The clock on the precinct wall ticked past 9:00 PM. The cheap plastic frame was cracked in one corner, the second hand struggling each time it reached the 12, as if time itself hesitated in this place. The station had mostly emptied out. Only a few officers remained, their presence marked by the occasional flicker of cigarette embers or the sound of keyboard clicks from half-hearted report writing.
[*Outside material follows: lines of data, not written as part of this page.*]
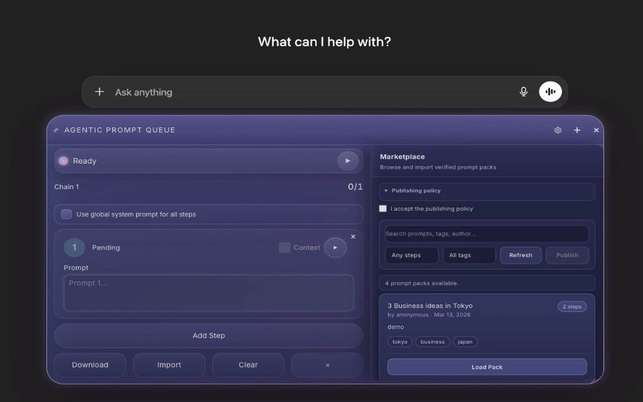The height and width of the screenshot is (402, 643).
Task: Select the tokyo tag chip
Action: click(400, 342)
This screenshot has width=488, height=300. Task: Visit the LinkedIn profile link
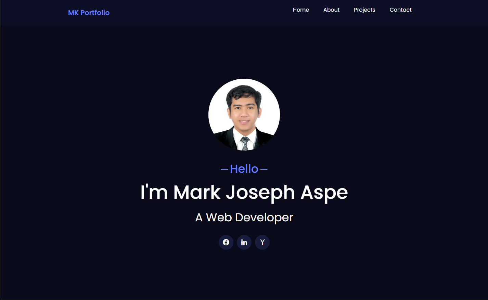[244, 242]
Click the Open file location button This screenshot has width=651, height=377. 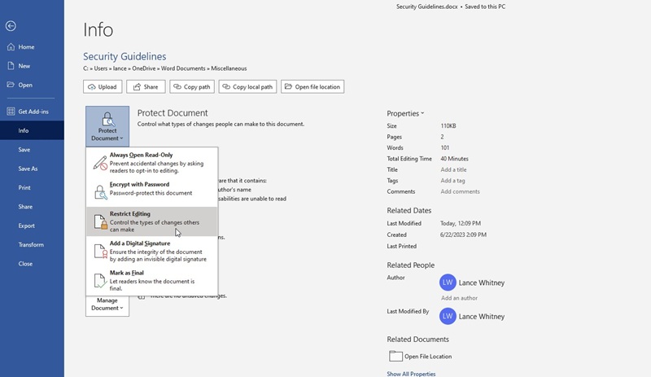312,87
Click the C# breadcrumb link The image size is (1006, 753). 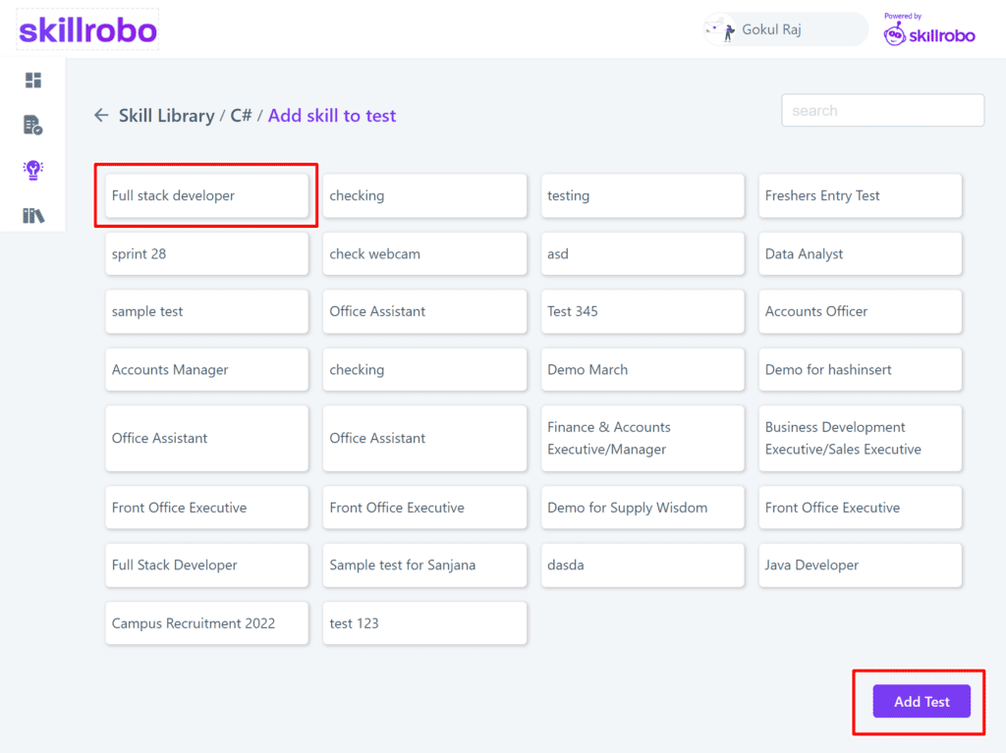(x=241, y=116)
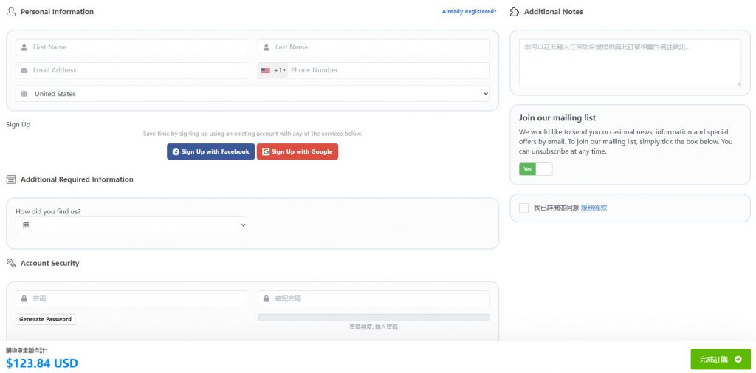This screenshot has width=756, height=373.
Task: Check the terms of service agreement checkbox
Action: pos(523,208)
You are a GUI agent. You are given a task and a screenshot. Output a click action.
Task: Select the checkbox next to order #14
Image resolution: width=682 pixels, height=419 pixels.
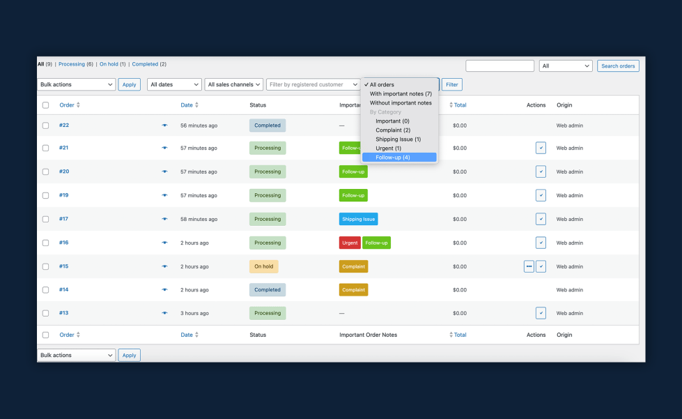(x=46, y=289)
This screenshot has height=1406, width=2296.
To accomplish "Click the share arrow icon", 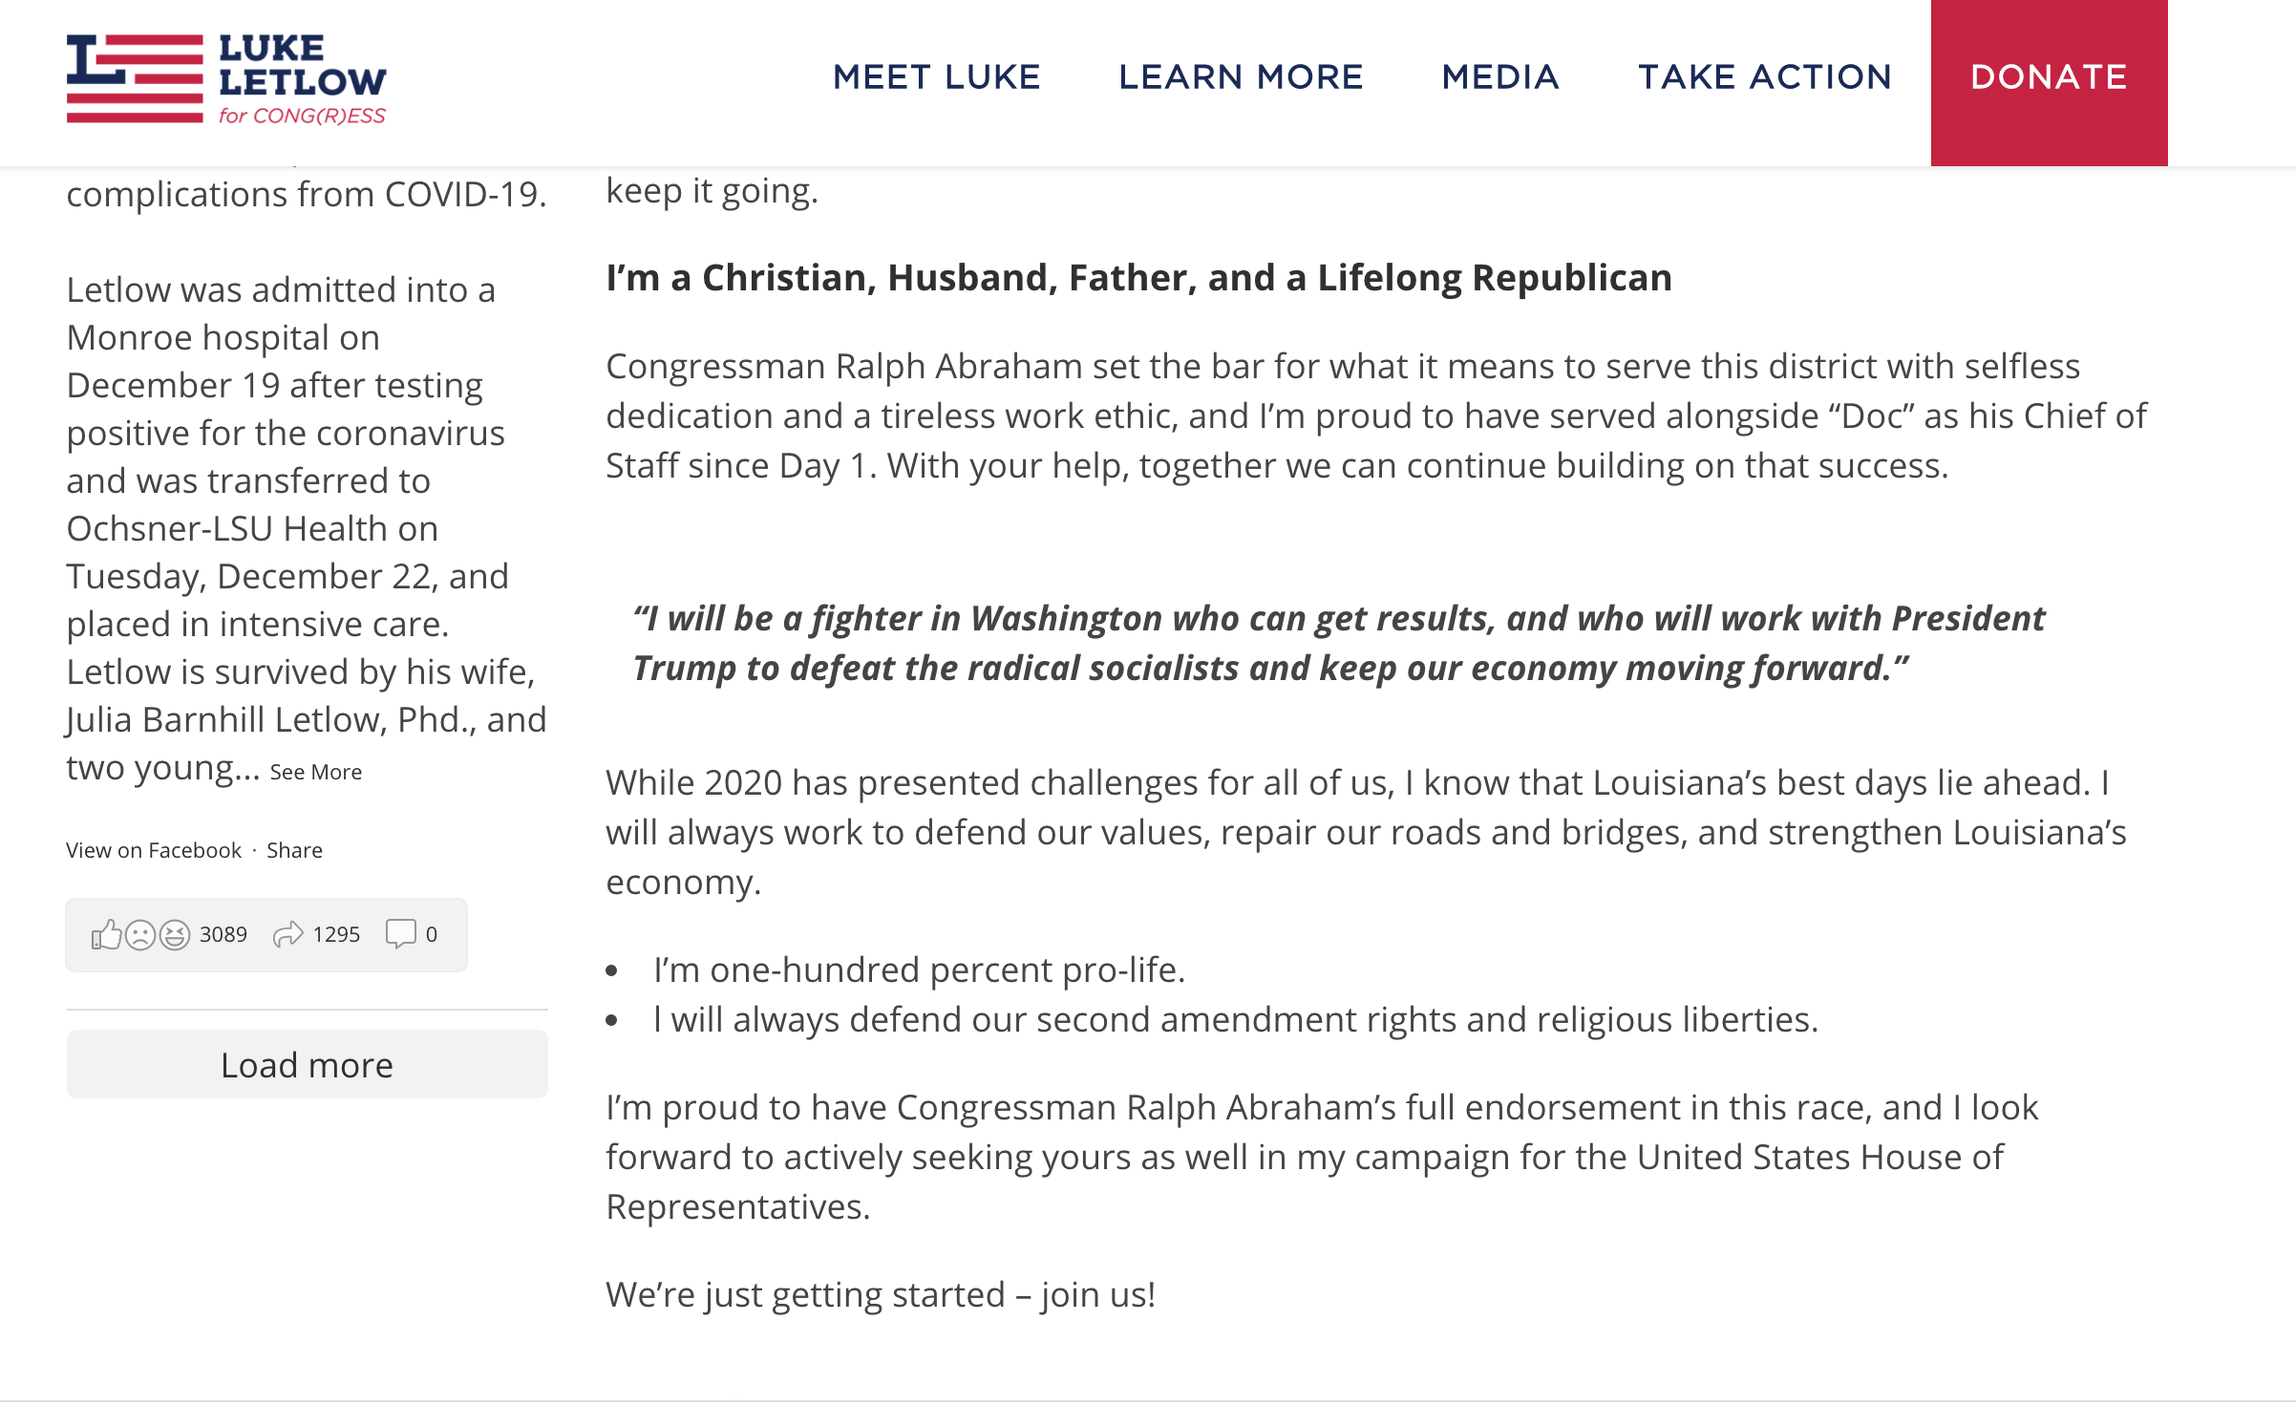I will click(x=287, y=934).
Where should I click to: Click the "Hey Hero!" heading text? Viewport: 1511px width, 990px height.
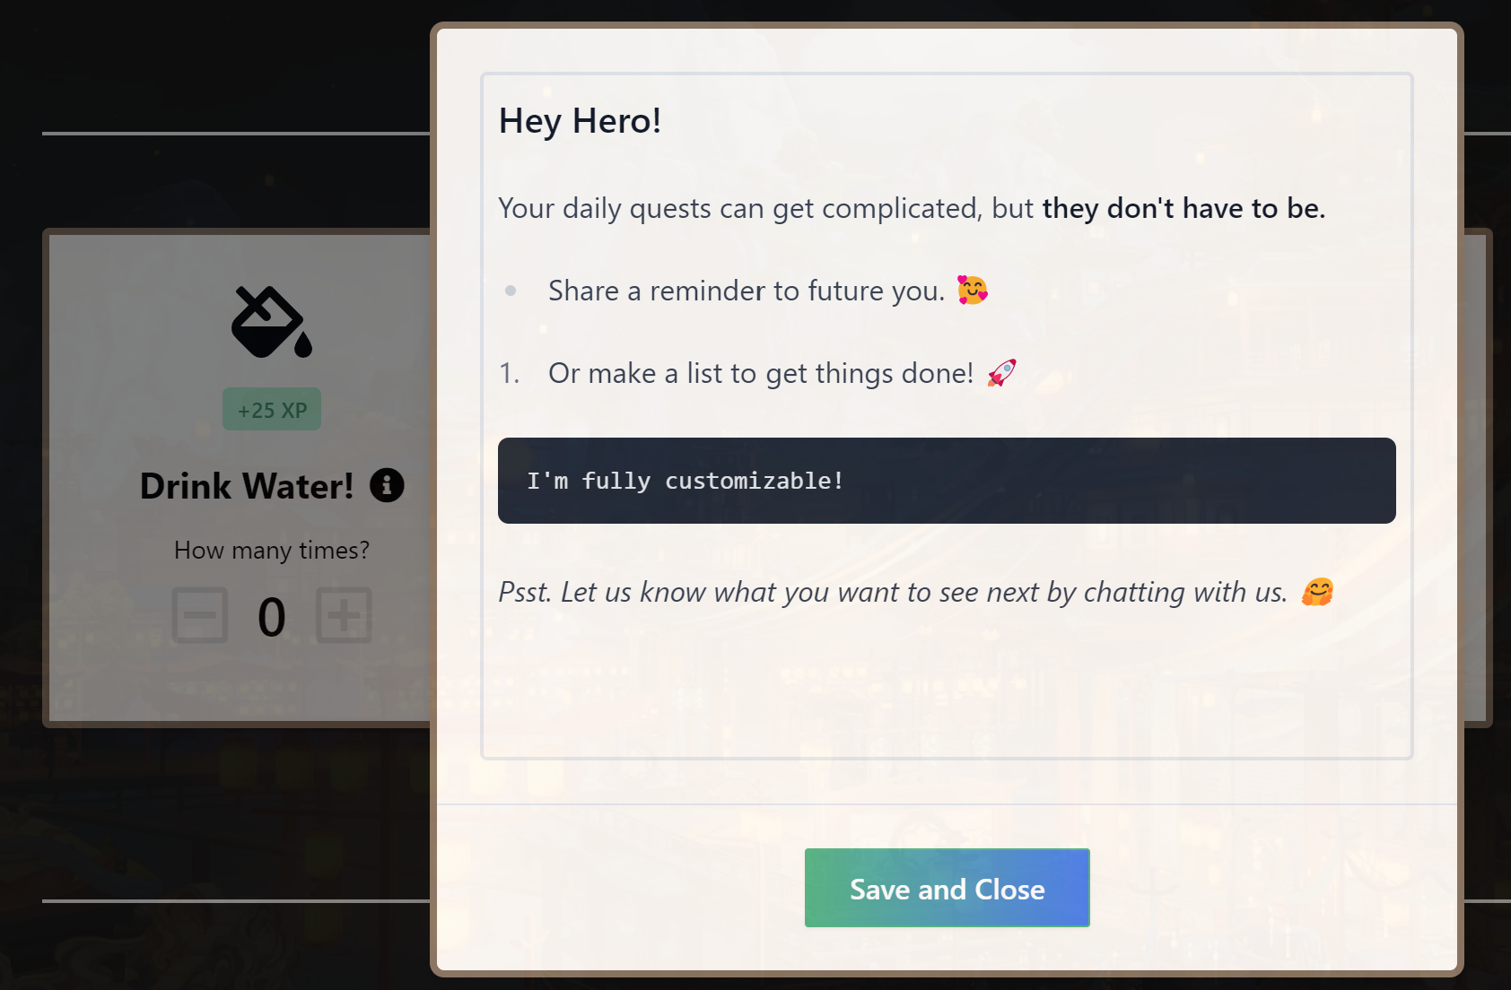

Kim Taehyung sat at his desk, hunched over a mess of case files, his fingers stained with ink from hastily scribbled notes. His coffee had gone cold hours ago, untouched.
In front of him: two names.
Jonas Ngoni.
Iman Daro.
One dead. One missing. No clear connections. No clear answers. He rubbed his temples, flipping through Jonas Ngoni's case again. A Zwarten man found murdered near the docks three months ago. No strong leads. No reliable witnesses. The only thing that stood out? The whispers. The quiet insinuations that his death wasn't just a crime of opportunity—it was racial.
Zwarten don't die by accident in this city. It wasn't in the reports, but Kim knew how Jinjahan worked. The tension between Zwarten, Alben, and Medean was an unspoken truth, carved into the city's foundation. And Jonas's murder? It smelled like something deeper than a simple act of violence. But the case had gone cold.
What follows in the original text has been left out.